Elle répond par un  sourire, pendant que je ressers nos verres maintenant vides.

Après avoir bu une nouvelle gorgée de vin je demande,

-« A part ça, quoi d’autre ? »

-« Rien pour l’instant. »

Puis elle ajoute

-« Je suis désolée de n’avoir rien de mieux à vous proposer que des pizzas. »

-« Ne t’inquiète pas. Cela nous rappellera nos soirées parisiennes de travail. »

Mais la soirée que nous passons dans mon jardin pour profiter des derniers rayons du soleil est beaucoup plus agréable que nos réunions de travail dans mon bureau du 36 quai des Orfèvres pour préparer les interventions du lendemain.

Le lendemain matin je descends au moment où elle se prépare à partir pour le commissariat

-« Tu veux que je t’accompagnes ? »

-« Inutile de venir perdre votre temps. Mais, plus tard, quand il faudra passer à l’action, je n’hésiterai à  faire appel à vous. »

J’ai donc encore devant moi une journée tranquille et j’en profite pour exercer ma fonction de Maire avant de reprendre, les jours suivants, l’activité de commissaire de police que j’avais pourtant quittée avec plaisir. Mais je ne peux quand même pas m’empêcher d’apprécier le comique de la situation où, voleur et meurtrier je suis traqué par « moi-même ».

Ce soir-là elle arrive plus tôt que d’habitude, et avant que je m’en étonne, elle me demande si je peux venir inspecter la maison de l’ancien taulard avec elle, au cas où je remarquerai des éléments qui auraient échappés à la première fouille de la police de la région.

Comme je la regarde en souriant, elle ajoute avec un sourire

-« C’est vous qui m’avez appris à ne négliger aucune piste … Et j’ai des doutes sur l’efficacité de leurs techniciens. »

Nous fouillons donc la maison avec minutie, et sommes obligés de constater que le passage des techniciens a fait beaucoup de dégâts, effaçant les traces éventuelles et négligeant surtout de tout remettre en place.

Après avoir visité les deux étages de la maison, nous nous rendons dans le jardin et là je me fige.

Surprise, elle me demande

-« Quelque chose d’anormal ? »

Avec un sourire ému, je lui réponds

-« Je croyais que tous les arbres fruitiers de mes parents avaient été arrachés mais je constate que ce cerisier a été épargné. »

Comme je reste rêveur en le contemplant, elle enchaîne

-« Il a une signification particulière pour vous ? »

Je hoche la tête, et après un silence répond

-« Il représente toute mon enfance car je passais des heures dans ses branches à me gaver de ses succulentes cerises. »

Elle me regarde, et sourit attendrie.

Plus tard, quand nous nous retrouvons dans mon jardin pour prendre notre apéritif traditionnel, elle me dit

-« Je n’ai pas eu le temps de faire des courses pour vous préparer à dîner.
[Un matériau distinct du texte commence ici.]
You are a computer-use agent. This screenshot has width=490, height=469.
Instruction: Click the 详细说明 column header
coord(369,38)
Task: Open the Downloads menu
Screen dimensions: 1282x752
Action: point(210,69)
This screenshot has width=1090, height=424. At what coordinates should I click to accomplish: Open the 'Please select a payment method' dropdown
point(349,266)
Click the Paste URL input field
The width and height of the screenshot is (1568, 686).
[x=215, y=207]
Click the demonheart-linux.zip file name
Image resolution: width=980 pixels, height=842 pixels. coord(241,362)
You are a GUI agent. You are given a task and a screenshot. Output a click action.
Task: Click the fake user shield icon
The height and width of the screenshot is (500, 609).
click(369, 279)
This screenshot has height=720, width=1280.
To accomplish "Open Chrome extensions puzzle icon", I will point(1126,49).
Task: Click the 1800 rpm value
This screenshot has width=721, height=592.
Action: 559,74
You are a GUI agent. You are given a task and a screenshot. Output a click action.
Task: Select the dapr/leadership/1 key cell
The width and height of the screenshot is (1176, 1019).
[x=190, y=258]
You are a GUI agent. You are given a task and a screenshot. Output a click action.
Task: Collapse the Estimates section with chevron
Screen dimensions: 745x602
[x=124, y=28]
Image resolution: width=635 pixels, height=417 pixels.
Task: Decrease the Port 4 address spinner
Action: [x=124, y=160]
Mais, peut-être, qu’en allant dîner au bistrot de votre ami, nous aurons des informations que la police locale n’a pas été capable de trouver. »

Nous sommes accueillis avec beaucoup de  gentillesse par les consommateurs du bistrot, mais une fois installés à une table, mon ami, après nous avoir conseillé le plat du jour, nous apporte une bouteille de vin et tout en nous servant demande

-« Encore un règlement de compte qui a mal tourné ? »

-« Probablement. Nous en saurons plus dans les jours qui viennent. »

Il hoche la tête et repart donner  l’information aux consommateurs de son bistrot. Après son départ, Linda me demande

-« Pourquoi encore un règlement de compte ? »

-« Parce que l’ancien Maire et le promoteur du lotissement s’étaient entretués pour des problèmes d’argent. »

Mais très vite j’enchaîne

-« La gendarmerie de la région a accrédité cette explication. »

Songeuse, elle me regarde en silence avant de dire

-« Vous y croyez ? »

-« Pourquoi pas. Cette conclusion paraissait logique et en accord avec les preuves. »

Elle hoche la tête avant d’ajouter

-« Vous ne pensez pas que ces différents meurtres pourraient  avoir un rapport entre eux, »

Je la regarde en souriant

-« Tu sais on n’est pas à Paris ici. La thèse d’un sérial killer me paraît hors contexte. »

Le patron nous apportant les plats du jour l’empêche, à mon grand soulagement, de continuer cette conversation. Aussi je prends la bouteille de vin rouge qu’il nous a servi pour lui demander

-« Du vin rouge te convient ou tu préfères une autre couleur ? »

-« Non, le  rouge est parfait merci. »

Je la sers, lisant pourtant dans ses yeux que la coïncidence de ces meurtres la trouble et, la connaissant, je suis sûr qu’elle va faire ressortir le compte rendu établi par le gendarme de la région.

Plus tard, quand nous nous retrouvons chez moi pour un whisky devenu traditionnel, je m’efforce d’éviter de parler de ces crimes, mais je sens que cela la tracasse et que, dés demain, il faudra que je trouve un moyen de l’aiguiller sur une autre piste, pourquoi pas un nouveau meurtre du reste, mais cette fois sans justification de règlement de compte.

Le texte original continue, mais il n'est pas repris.